Read the original article in Croptrust.org
Plant breeders need genetic diversity in order to improve the yield and nutritional quality of crops and adapt them to changing climatic conditions. But that diversity is limited in cultivated grasspea and finger millet. However, in recent years, pre-breeders working on the Crop Trust’s Crop Wild Relatives Project have expanded that diversity by tapping into wild and ancient domesticated forms of the two crops.
This new project, funded by the Templeton World Charity Foundation, Inc., will allow pre-breeders to continue their work and ultimately contribute to food security, human health, income for rural poor, while protecting the environment.

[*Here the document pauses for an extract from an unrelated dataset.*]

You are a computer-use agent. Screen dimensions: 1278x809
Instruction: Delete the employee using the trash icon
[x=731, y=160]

Developing a Striga-resistant Finger Millet:
Finger millet is also a highly nutritious, drought-tolerant crop, but one that still doesn’t get the research attention it deserves. “We have the potential to significantly increase yields in East Africa, where finger millet is an important subsistence crop for small-scale farmers, particularly women,” said Damaris Odeny, a molecular geneticist with the International Crops Research Institute for Semi-Arid Tropics (ICRISAT) in Nairobi, who led the Crop Wild Relatives Project finger millet pre-breeding work.

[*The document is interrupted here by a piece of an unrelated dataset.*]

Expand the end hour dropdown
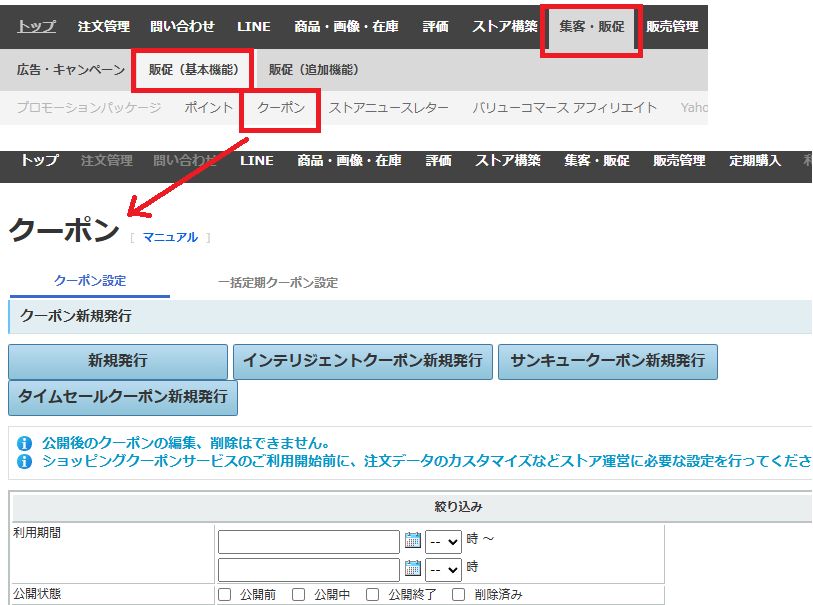This screenshot has height=605, width=813. (x=443, y=569)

Finger millet yields are stagnating in part due to a sap-sucking plant parasite known as Striga and blast disease. Damaris’s national partners in Kenya have succeeded in developing crosses between wild relatives of finger millet and its cultivated varieties that show promise for Striga and blast resistance, as well as tolerance to drought. Several superior crosses have already been identified and crossed again with varieties preferred by farmers in the country. Some of these are currently undergoing adaptation trials and will subsequently be released in Kenya for use by farmers.

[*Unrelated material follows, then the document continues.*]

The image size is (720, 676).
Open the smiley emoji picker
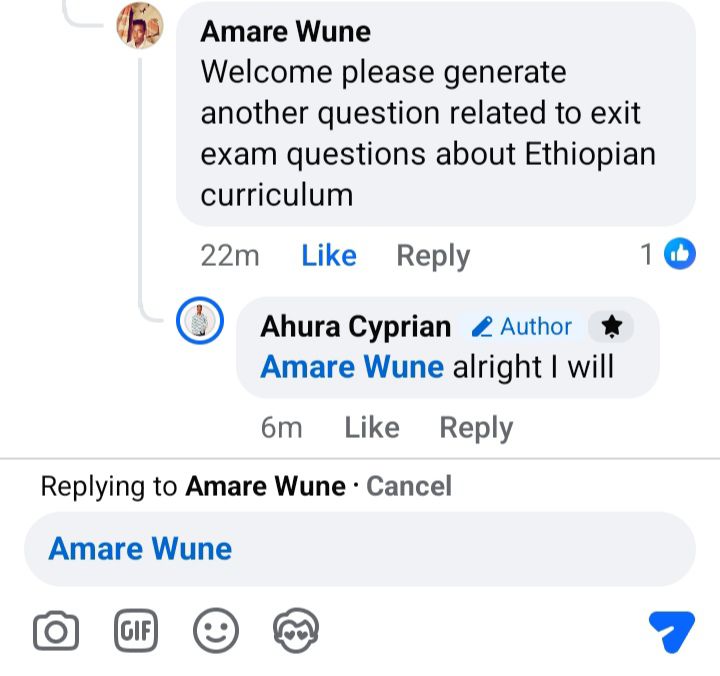coord(216,631)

“The Templeton-Crop Trust project will now help us make this newly developed breeding material available to other countries in East Africa,” said Damaris. “Our objective is to develop successful and well-integrated pre-breeding programs in Ethiopia, Uganda and Tanzania, as well as Kenya, so that we can capitalize on the rich genetic diversity that exists in these centers of finger millet diversity.”